Accountable Care Organizations: Early Results and Future Challenges
Journal of Clinical Outcomes Management. 2014 August;21(8)
References
Within the ACO, a primary challenge is dividing up risks and rewards among constituent providers. How much shared savings are given to the hospital, to primary care physicians, or to specialists? What share should each specialty receive? What about shared losses, should spending exceed the target? In a two-sided ACO contract, these questions are particularly salient as global budgets change the business model for providers. Revenue centers under fee-for-service become cost centers. Organizations are confronted with difficult tradeoffs. The ability of providers across specialties to find common ground will be crucial, and leadership from providers will be key [45].Physicians have established themselves as leaders of the majority of ACOs today [46].It remains to be seen whether these organizations can keep providers together through the tradeoffs.
Patient trust in the ACO model has yet to be established. The managed care backlash of the 1990s suggests that patient buy-in will be crucial for the sustainability of ACOs. ACOs can have similarities to the HMO that traditionally produce negative associations, including downside risk, gatekeeping, or managed care techniques. To earn patients’ trust, ACOs will need to prove their value, such as through delivering better preventive care, less expensive care, more holistic care through stronger teams of providers, or smoother transitions of care across settings. The task of primary care medical homes to provide patient-centered care and coordinate across specialists effectively will be crucial. While today’s ACOs may be better positioned because of risk sharing, quality bonuses, risk adjustment, electronic medical records, or other innovations, the patient’s experience may ultimately be the arbiter.
Broader Challenges
While clinical integration is a central tenet of ACOs, consolidation between providers is simultaneously a chief concern for policymakers. Consolidation generally reduces competition and drives up prices, which is at odds with the goals of cost containment [47,48].Across the nation, physicians are consolidating with hospitals and health systems at an increasing rate, with recent surveys reporting that the proportion of independent physicians has steadily declined to below 50% [49–52].Increasing the number of covered lives is a dominant growth strategy under risk contracts, and more covered lives also increases an ACO’s bargaining power during acquisitions of specialist practices, whose referrals are better protected by inclusion in the provider network. As this trend continues, its effect on commercial prices will likely be scrutinized [53,54].

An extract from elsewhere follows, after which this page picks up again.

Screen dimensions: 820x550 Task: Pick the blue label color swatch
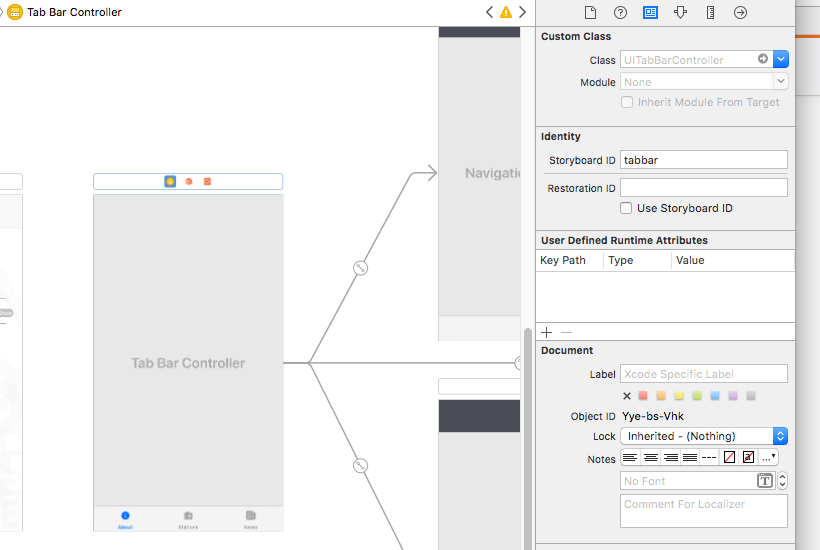pyautogui.click(x=714, y=396)
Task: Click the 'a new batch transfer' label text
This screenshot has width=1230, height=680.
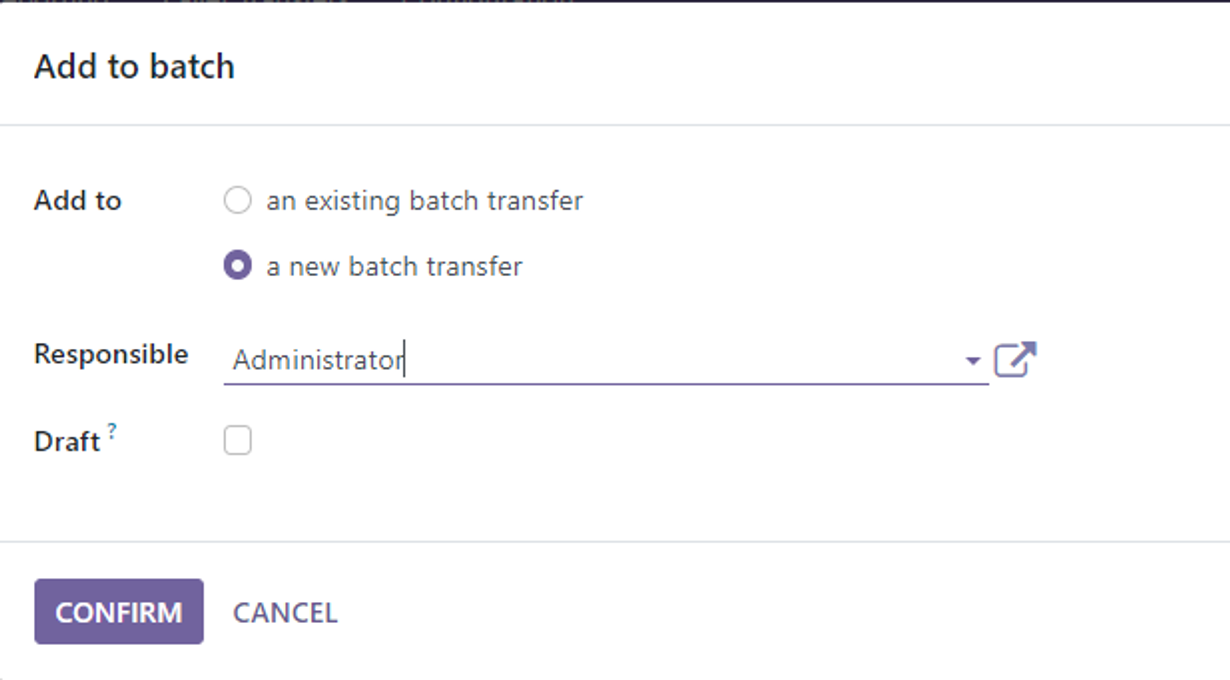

The ACO paradigm may also have significant effects on the physician labor market. Over the past 4 decades, the rate of physician specialization has grown dramatically [55].Fee-for-service incentives were aligned with specialization, but a rapid transition to alternative payment systems may disrupt the more gradually evolving physician labor market. Most medical school graduates today choose to specialize, as do most graduates of general medicine training programs [56,57],yet it is unclear to what degree the demand for specialists will continue to grow in the accountable care era. Specialty services tend to be of higher cost than generalist services. In some situations, high-cost services are more likely to be of lower value [58–60].Yet having specialists allows an organization to integrate services across the continuum of care, for which they are now financially responsible. As a new generation of specialists prepares to enter practice, whether the health care system will be able to support them and fulfill their expectations about their practice environment may be in question.